No seminário também se destacava?
Pelo que sei, ao contrário do seu primário e secundário, que parece que não foram muito brilhantes – é interessante que não foi a um colégio religioso, mas a um público, e o secundário o fez no Nacional de Buenos Aires –, no seminário era uma pessoa muito inquieta, preocupada. Era a época da preparação do Concílio Vaticano II, que começou em 1962.
Quando se aproximaram?
No seminário comecei a trabalhar, junto com um grupo de professores do seminário, com universitários da UBA. Havia um grupo que se chamava Juventude Universitária Católica que tinha a ideia de se aproximar, no espírito do concílio, muito aberto, ecumênico, da realidade do pensamento, da intelectualidade. Tudo estava em ebulição. Havia um clima revolucionário em todos os âmbitos: a guerra do Vietnã havia influído muito, antes a Revolução Cubana, a Argélia. Os grupos cristãos participavam. Aí nos conhecemos. Depois tivemos outras aproximações com questões sociais. Em 1957, houve uma grande enchente que afetou muito a Grande Buenos Aires e fomos às zonas inundadas, ajudamos. Ele incursionava ajudando o padre da Paróquia Santa Rosa de Lima, em Belgrano e Pasco, em uma atividade de visita a bordeis de Balvanera. Isso era uma novidade para ele, que vinha daqui da região, da rua Arroyo. O pai foi ministro de Relações Exteriores de Arturo Frondizi e a mãe, proprietária de muitos hectares de terras na província. De Arroyo ao bordel foi um salto enorme. A outra etapa foi ir para Resistencia para fazer uma experiência de vida rural e conhecer essa problemática. Depois organizou acampamentos, nas férias íamos às fábricas, ajudávamos famílias na construção das suas casas e aí se foi dando essa afinidade, na linha da preocupação com o social. Depois de conhecer a situação, nos colocávamos a questão de porque havia tanta injustiça e aí começou o que aqui se chamou de diálogo com o marxismo, que também vinha da Europa.
Isso foi orgânico?
Era na Faculdade de Filosofia e Letras. Chamaram-no porque o conheciam, era um homem de reflexão. Os universitários estavam organizados em grupos, mas na Igreja éramos sujeitos soltos. A organização dos Sacerdotes para o Terceiro Mundo foi posterior. Antes foi o processo de “conversão”. Carlos não nasceu pobre; converteu-se aos pobres. Começou pela descoberta da problemática social, os bairros, o interior, os sindicatos, as favelas. Depois, ou simultaneamente, fez-se a pergunta pelas causas dessa situação. Para entender isso seria preciso buscar instrumentos de análise e nesse momento o marxismo era o que estava em voga. Depois houve críticas, uma atualização, constituíram-se as cátedras nacionais para analisar os processos nacionais de libertação, de onde surgiu a denominação de Terceiro Mundo. Mesmo que seja nomeado secretário do cardeal de Buenos Aires Alberto Caggiano, mesmo que seja nomeado para a Paróquia de El Socorro, de Juncal e Suipacha, Carlos começa uma aproximação com a favela que estava perto da sua casa e da paróquia onde trabalhava. Começa a ver essa contradição entre esses dois mundos. Em seguida, a presença dele na favela foi para incentivar as melhorias nas condições de vida das pessoas e isso o levou a organizar o próprio pessoal do lugar. Sua conversão o levou ao seu compromisso. Depois das etapas social e ideológica vem a etapa política. Ele e muitos outros começaram a incursionar, depois que se fundou o Movimento, na política... como se fazia, com quem, com que instrumentos. Sempre procurando acompanhar o processo da própria gente. Todos aprendemos que era preciso escutar o povo, não dizer a ele o que tinha que fazer.
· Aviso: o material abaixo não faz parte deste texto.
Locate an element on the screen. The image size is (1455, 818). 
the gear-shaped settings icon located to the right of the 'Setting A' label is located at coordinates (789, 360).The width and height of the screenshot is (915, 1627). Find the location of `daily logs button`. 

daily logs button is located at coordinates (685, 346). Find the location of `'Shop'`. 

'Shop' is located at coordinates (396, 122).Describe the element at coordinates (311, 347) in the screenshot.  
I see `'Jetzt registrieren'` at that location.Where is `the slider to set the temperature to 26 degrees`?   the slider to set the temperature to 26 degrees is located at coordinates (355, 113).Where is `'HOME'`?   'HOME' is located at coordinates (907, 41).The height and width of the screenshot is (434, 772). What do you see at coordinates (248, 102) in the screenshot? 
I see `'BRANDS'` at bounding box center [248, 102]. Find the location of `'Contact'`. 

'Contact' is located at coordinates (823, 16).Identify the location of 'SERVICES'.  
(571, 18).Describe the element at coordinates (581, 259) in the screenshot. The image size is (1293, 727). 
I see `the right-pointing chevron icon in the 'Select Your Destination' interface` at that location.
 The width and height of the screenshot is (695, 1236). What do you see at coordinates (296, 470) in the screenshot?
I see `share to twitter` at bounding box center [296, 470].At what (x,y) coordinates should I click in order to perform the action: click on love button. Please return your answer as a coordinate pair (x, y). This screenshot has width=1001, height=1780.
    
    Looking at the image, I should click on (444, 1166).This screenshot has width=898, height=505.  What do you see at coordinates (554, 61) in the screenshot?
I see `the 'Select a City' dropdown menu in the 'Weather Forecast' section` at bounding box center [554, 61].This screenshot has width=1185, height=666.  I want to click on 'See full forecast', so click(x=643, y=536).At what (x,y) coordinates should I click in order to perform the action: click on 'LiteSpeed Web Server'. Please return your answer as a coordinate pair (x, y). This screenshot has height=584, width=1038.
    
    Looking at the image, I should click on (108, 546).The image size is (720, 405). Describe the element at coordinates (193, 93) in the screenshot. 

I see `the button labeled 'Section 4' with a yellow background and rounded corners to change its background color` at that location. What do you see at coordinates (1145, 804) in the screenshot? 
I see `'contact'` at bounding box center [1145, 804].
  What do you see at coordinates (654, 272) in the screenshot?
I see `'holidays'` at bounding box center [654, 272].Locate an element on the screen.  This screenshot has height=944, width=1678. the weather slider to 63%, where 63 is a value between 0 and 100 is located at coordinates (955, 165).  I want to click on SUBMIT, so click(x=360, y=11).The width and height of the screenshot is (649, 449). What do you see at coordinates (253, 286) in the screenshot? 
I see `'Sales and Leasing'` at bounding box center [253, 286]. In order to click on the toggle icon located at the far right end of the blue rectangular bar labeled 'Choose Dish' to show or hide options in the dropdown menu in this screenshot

E então se aproximaram do peronismo?
As maiorias populares eram majoritariamente de identidade peronista. Se queríamos estar com o povo não havia outra forma. Havia que acompanhá-lo, mas não somar-se indiscriminadamente. Diferenciamos a identidade peronista da cúpula peronista e do partido justicialista. Nós nos apoiávamos na essência histórico-cultural do peronismo.
Como foi a relação pessoal de Mugica com Perón?
Perón interessa-se pelo Movimento de Sacerdotes para o Terceiro Mundo porque sua última experiência foi brigar com a Igreja, em 1955. Muitos dos padres que pertenceram ao Movimento eram antiperonistas em 1955 por defender a Igreja. O Movimento redescobre o peronismo através destas experiências de inserção em territórios. O que custaria a Mugica, que vinha de uma família antiperonista, era dizer que era peronista. Era um peronismo que depositava uma grande expectativa em Perón, no seu retorno. Em 1968, Mugica viaja para Paris para fazer seis meses de atualização teológica e vai para Puerta de Hierro e conversa com ele.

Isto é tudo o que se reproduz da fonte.